BioSieve allows the user to import tab-delimited data and Affymetrix data formats. The software has support for multiple similarity measures such as Euclid, Chebyshev, StreetBlock, Minkowski and various Pearson measures. Clustering algorithms included in BioSieve are Hirearchical, K-means, PCA, SOM, SVM, profile search, and Min Cover. Various visualizations are available based on these clusterings. A lite version is available freely for download.
GeneLinker comes in two versions - gold and platinum. Statistical analysis possibilities include f-test ANOVA, Kruskal-Wallis non-parametric ANOVA. Partitional clustering algorithms available include SOMs, K-means and Jarvis-Patrick. Hierarchical clustering and PCA are also implemented. Distance/similarity measures include Euclidean, Euclidean Squared, Manhattan, Pearson Correlation, Pearson Squared and Spearman Rank Correlation. GeneLinker can use MySQL, IBM DB2, or Oracle 9i as a backend. The Platinum version includes all the capabilities of the Gold version plus the following. GeneLinker Platinum implements IBIS (Integrated Bayesian Inference System), SLAM (Sub-Linear Association Mining), Committee of Neural Networks, and Support Vector Machines (see web page for more detail on these advanced functions).

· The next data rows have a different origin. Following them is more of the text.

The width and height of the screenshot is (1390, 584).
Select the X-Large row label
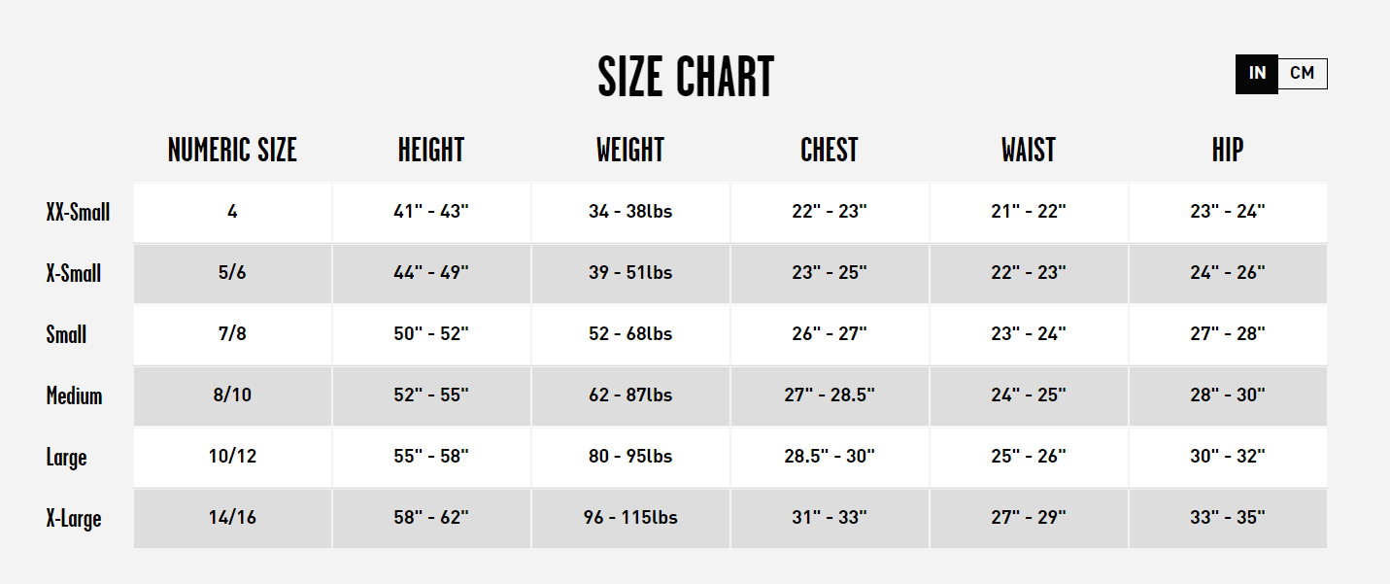point(74,518)
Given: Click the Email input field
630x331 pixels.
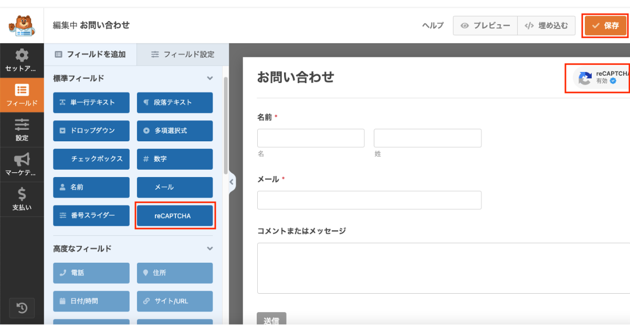Looking at the screenshot, I should click(x=369, y=200).
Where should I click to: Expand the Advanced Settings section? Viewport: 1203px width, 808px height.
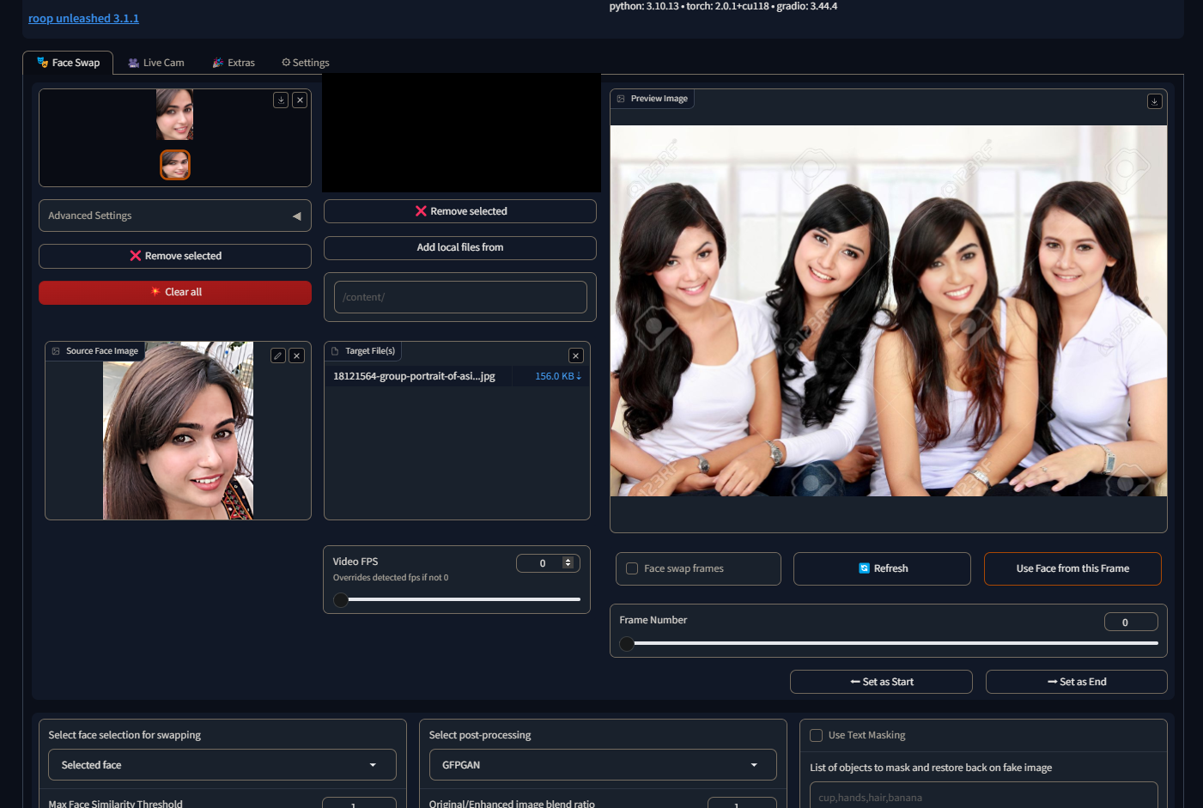174,215
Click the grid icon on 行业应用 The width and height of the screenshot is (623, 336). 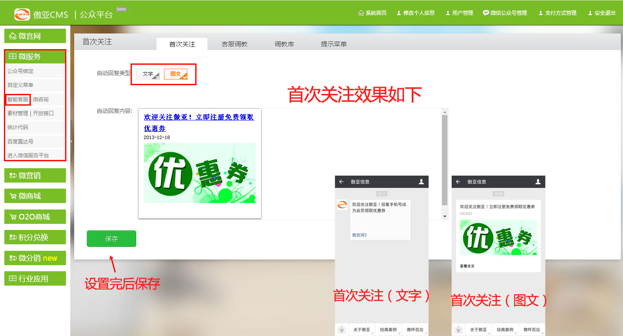[13, 279]
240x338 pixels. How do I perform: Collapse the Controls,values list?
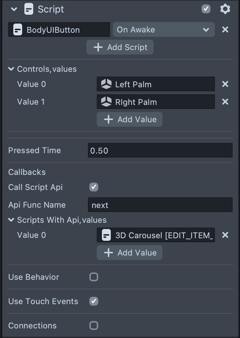coord(11,69)
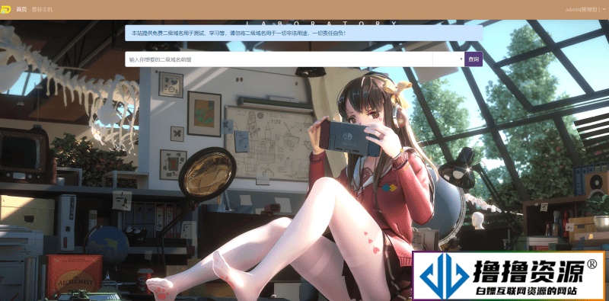Click the purple 查询 button

(473, 59)
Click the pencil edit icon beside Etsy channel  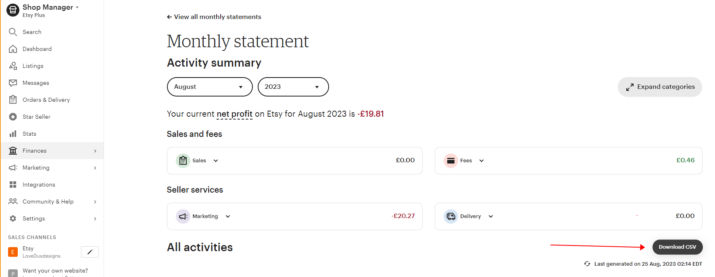90,252
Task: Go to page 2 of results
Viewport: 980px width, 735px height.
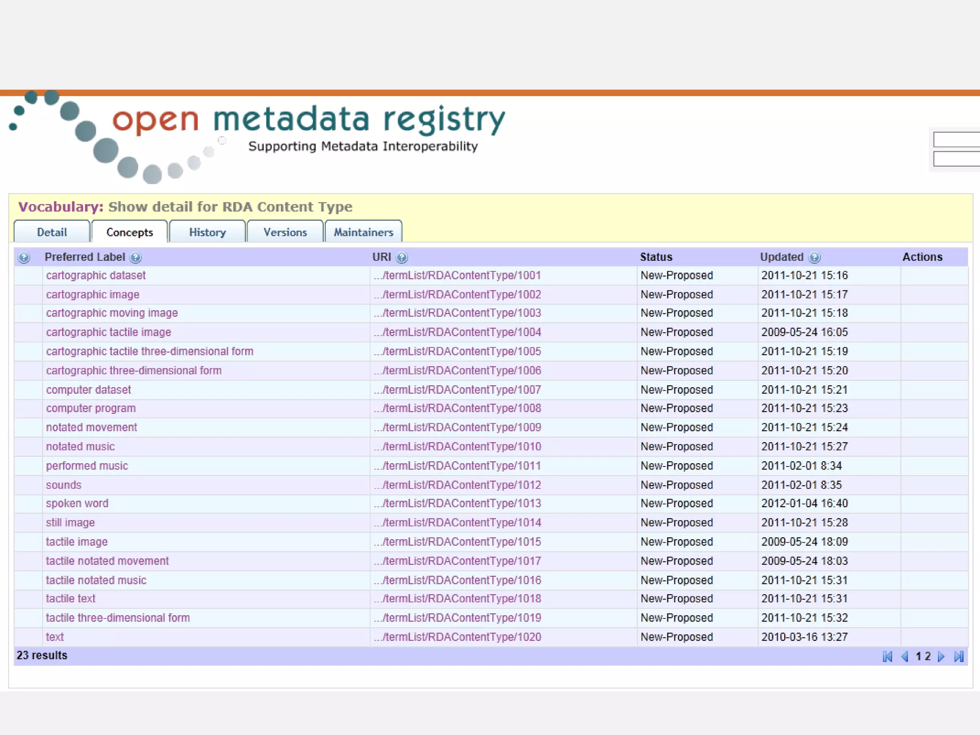Action: pos(928,656)
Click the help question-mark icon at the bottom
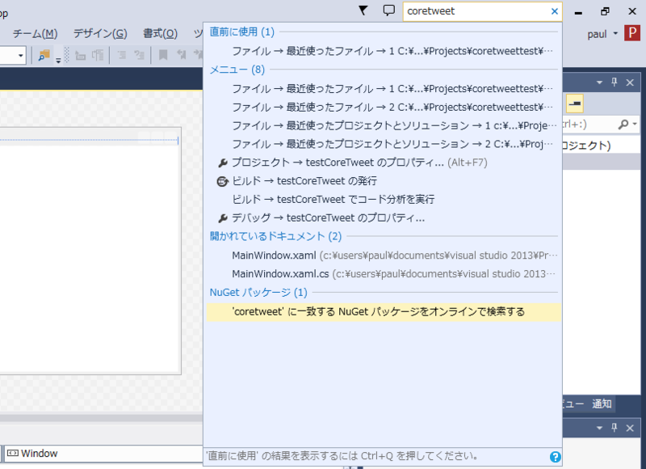 tap(555, 456)
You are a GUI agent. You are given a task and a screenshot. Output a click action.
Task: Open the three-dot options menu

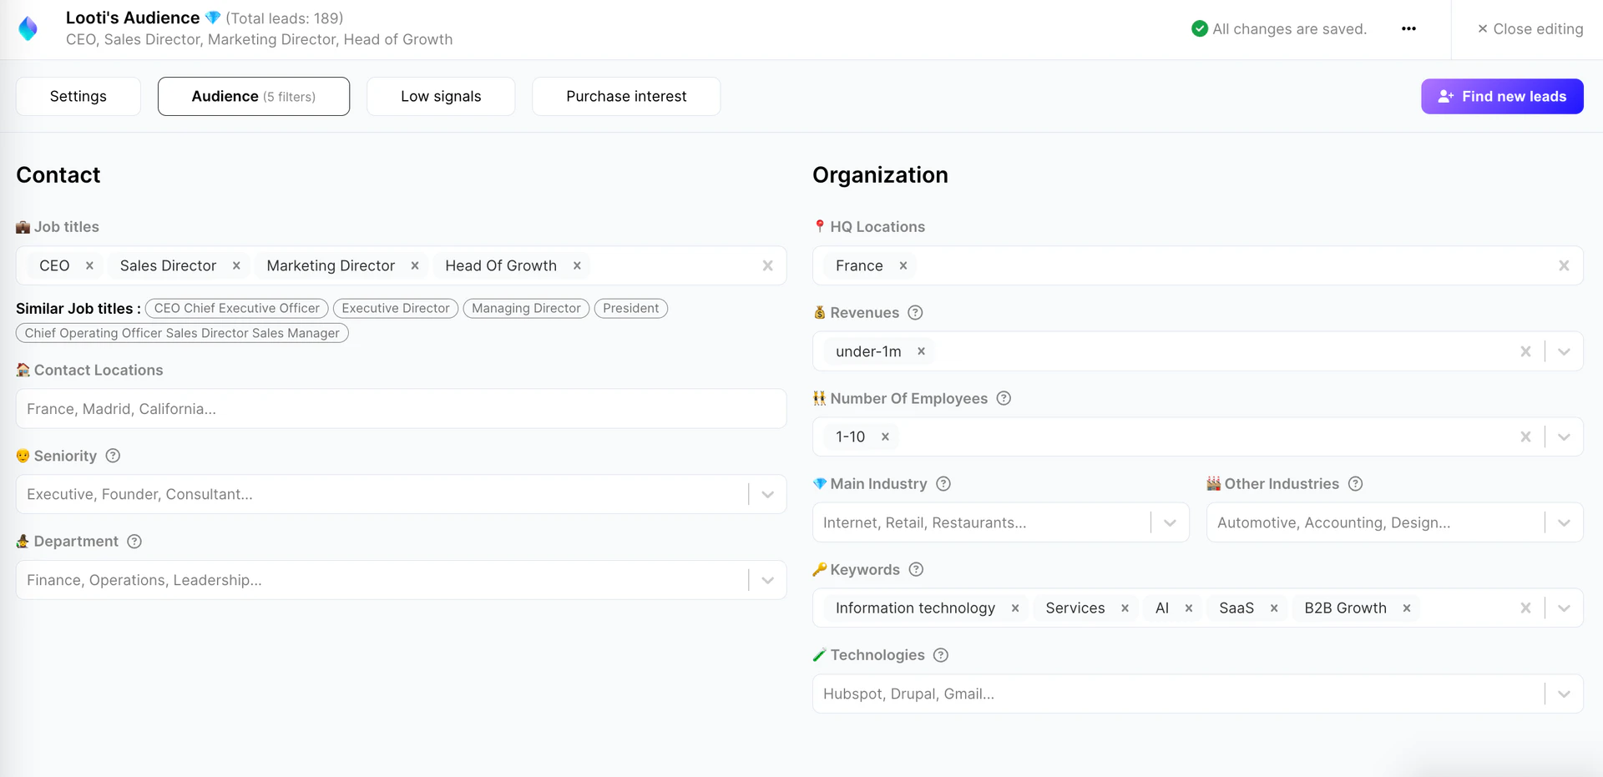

Genesis is implemented in JAVA and read/writes tab-delimited flat files. Clustering of data can be performed with k-means, SOM, PCA, correspondence analysis using various distance measures. One-way ANOVA is available for detecting differentially expressed genes. SVMs are also supported. Genesis looks to be freely available for download. A client/server architected version is also available.
J-Express is a JAVA-based software package. Clustering support includes PCA, SOM, MDS, etc.